The activity of the sigma subunit of Bacillus subtilis RNA polymerase decreases markedly during the first hours of sporulation [T.G. Linn et al. (1973) Proc. Nat. Acad. Sci. USA 70, 1865-1869]. We have prepared antibody against RNA polymerase holoenzyme to determine the fate of sigma polypeptide during spore formation. This antiserum specifically and independently precipitates sigma and core polymerase from crude extracts of B. subtilis as judged by both sodium dodecyl sulfate and urea gel electrophoresis of the precipitates.
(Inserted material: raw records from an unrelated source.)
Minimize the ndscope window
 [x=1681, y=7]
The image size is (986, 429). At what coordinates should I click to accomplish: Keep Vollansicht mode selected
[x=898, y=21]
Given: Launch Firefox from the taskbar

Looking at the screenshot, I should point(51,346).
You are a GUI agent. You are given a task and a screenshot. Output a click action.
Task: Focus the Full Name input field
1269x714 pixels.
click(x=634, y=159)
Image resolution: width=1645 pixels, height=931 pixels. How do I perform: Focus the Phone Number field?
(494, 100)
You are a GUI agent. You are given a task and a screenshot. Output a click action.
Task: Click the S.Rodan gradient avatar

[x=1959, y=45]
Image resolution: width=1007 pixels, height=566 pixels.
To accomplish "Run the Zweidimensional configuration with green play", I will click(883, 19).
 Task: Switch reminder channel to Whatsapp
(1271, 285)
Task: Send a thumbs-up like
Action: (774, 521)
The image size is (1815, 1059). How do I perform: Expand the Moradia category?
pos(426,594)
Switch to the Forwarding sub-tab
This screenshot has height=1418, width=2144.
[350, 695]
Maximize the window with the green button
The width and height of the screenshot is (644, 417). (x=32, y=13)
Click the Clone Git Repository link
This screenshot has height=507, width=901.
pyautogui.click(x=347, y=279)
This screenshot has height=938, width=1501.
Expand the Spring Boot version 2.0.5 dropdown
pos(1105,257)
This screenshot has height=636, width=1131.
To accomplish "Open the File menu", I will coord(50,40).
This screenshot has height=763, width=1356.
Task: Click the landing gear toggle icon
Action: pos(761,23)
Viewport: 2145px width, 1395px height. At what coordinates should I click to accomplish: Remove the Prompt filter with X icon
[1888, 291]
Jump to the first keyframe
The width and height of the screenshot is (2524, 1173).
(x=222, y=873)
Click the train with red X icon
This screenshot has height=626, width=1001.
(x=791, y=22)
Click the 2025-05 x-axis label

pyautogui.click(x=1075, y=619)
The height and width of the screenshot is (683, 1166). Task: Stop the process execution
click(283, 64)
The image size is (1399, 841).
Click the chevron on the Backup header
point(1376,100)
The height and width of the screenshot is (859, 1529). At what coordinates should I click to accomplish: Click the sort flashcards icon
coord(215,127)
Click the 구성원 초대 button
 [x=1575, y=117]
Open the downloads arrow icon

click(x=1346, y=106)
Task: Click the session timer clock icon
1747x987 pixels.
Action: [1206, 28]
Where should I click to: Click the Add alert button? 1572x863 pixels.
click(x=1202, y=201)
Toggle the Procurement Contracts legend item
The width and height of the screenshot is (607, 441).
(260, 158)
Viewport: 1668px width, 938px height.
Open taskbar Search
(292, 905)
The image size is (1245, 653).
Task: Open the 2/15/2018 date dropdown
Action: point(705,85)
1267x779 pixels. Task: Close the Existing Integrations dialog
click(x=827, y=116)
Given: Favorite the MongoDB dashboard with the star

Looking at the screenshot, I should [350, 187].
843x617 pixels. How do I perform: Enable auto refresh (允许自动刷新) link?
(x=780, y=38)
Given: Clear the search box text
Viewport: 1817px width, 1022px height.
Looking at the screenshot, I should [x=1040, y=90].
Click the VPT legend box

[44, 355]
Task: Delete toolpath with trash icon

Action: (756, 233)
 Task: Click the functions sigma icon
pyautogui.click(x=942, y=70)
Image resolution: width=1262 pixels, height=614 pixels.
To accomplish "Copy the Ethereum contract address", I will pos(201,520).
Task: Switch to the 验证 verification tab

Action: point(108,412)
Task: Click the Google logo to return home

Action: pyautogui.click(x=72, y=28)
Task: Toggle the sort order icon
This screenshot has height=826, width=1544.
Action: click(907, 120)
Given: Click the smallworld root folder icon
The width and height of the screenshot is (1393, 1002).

We report that crude extracts of sporulating cells lacking sigma activity contain as much sigma polypeptide as extracts of vegetative cells. However, sigma polypeptide in extracts from sporulating cells is apparently only weakly associated with RNA polymerase, as indicated by the failure of sigma to co-purify efficiently with core enzyme during phase partitioning. The loss of sigma activity and the weak binding of sigma to core enzyme occurs normally in a mutant blocked at an intermediate stage of sporulation (SpoII-4Z) and in wild-type bacteria sporulating in 121B medium, Difco sporulation medium, or Sterlini-Mandelstam resuspension medium. In contrast, sigma in two mutants (SpoOa-5NA and SpoOb-6Z) blocked at an early stage of spore formation remains active and tightly associated with RNA polymerase during stationary phase.